What? Sin?? Can't a girl catch a break? Isn't it natural to get stressed when you're tired? There's no need to go as far as to call it sin...

... or is it?

But, the more I thought about it, the more I realized how accurate he was. True, it may be just "stress" that I am going through. But, at the heart of it, I lack trust and faith in God's plan. I don't know what I'm doing with my life right now and, therefore, I panic. I want God to reveal to me exactly what I should be doing, exactly how I should do it, and... I want it all right now.

As of right now, I can honestly say that I'm... unsatisfied. The job that I have, though it is a blessing to even have a job, has nothing related to what I want to do in the future (of course, when friends and family ask, I can certainly twist it in certain ways that make it sound like it is). It's a small company that forces me to take on a lot more responsibilities than I expected for a part-time, entry level position. It's stressful and draining. And, while it does prepare me for working life and dealing with authority figures in the work place... most people will agree with me in concluding... I probably need to get another job.

Of course, God usually has something else in mind. :P

And, naturally, God has something in His Word that directly speaks to such a situation:

[Romans 5:3-5]
"Not only so, but we also glory in our sufferings, because we know that suffering produces perseverance; perseverance, character; and character, hope. And hope does not pust us to shame, because God's love has been poured out into our hearts through the Holy Spirit, who has been given to us." (NIV)

Whatever it is that I am going through right now... God is allowing me to go through it for a reason. I am to grow and to learn from this struggle and, hopefully, emerge wiser and more mature.


There. Simple right? Now that I understand why God is putting me through these challenges, I should happily embrace these challenges and thank God for allowing me to go through them.

But, I think there comes to a point in my life where I have to recognize when God is telling me to persevere and when He is telling me to take a leap of faith.

What do I mean by that?

I believe, in certain instances, God is telling me that I should stand firm to my ground, and accept my circumstances as challenges that will mold me and grow me. In other instances, I believe that it may be time to move on.

This is where change comes in. Now, I can sit here all night and talk about how, if I stay at my current job, I can learn about small businesses, learn about dealing with stress, learn about interacting with customers and people, etc. But, at the heart of it... I know that this is not a place where I can make a career. I know that God has something bigger and better planned for me, and I know that, one day, I will have to leave my current job and trust in God's plan elsewhere.

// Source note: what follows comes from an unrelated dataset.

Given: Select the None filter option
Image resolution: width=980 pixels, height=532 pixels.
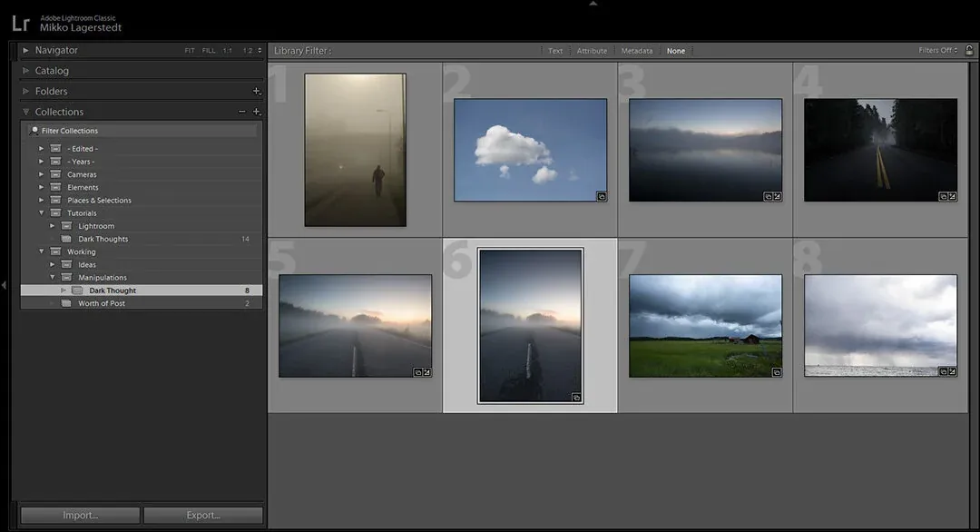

The question is: When? When will the change occur? Is it now?

As I pray and meditate on what God wants me to do... I lean towards the idea that God wants me to move and to change. And... here... is where fear enters. Fear of changing. Fear of taking the leap of faith and allowing God to be in control.

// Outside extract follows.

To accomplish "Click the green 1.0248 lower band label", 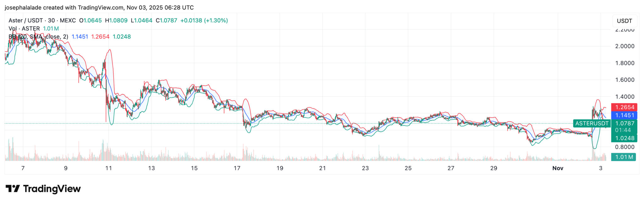I will click(x=624, y=138).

And that is where I stand now. At the edge of a forest (pardon me for my cliche), afraid to walk in because I'm afraid to discover new things. All because I'm too comfortable with this little patch of grass that I've been sitting on. And, even though the grass makes me itchy and annoys me sometimes, I'd still rather sit on this grass and convince myself that this grass is already plenty green and that I can still discover new and exciting things. Like that little ladybug that flew by, or the morning dew on the blades of grass. I'm too scared to walk into the forest and allow God to bless me and show me new wonders.

I'm not an adventurer.

But God calls me to have courage and embrace change.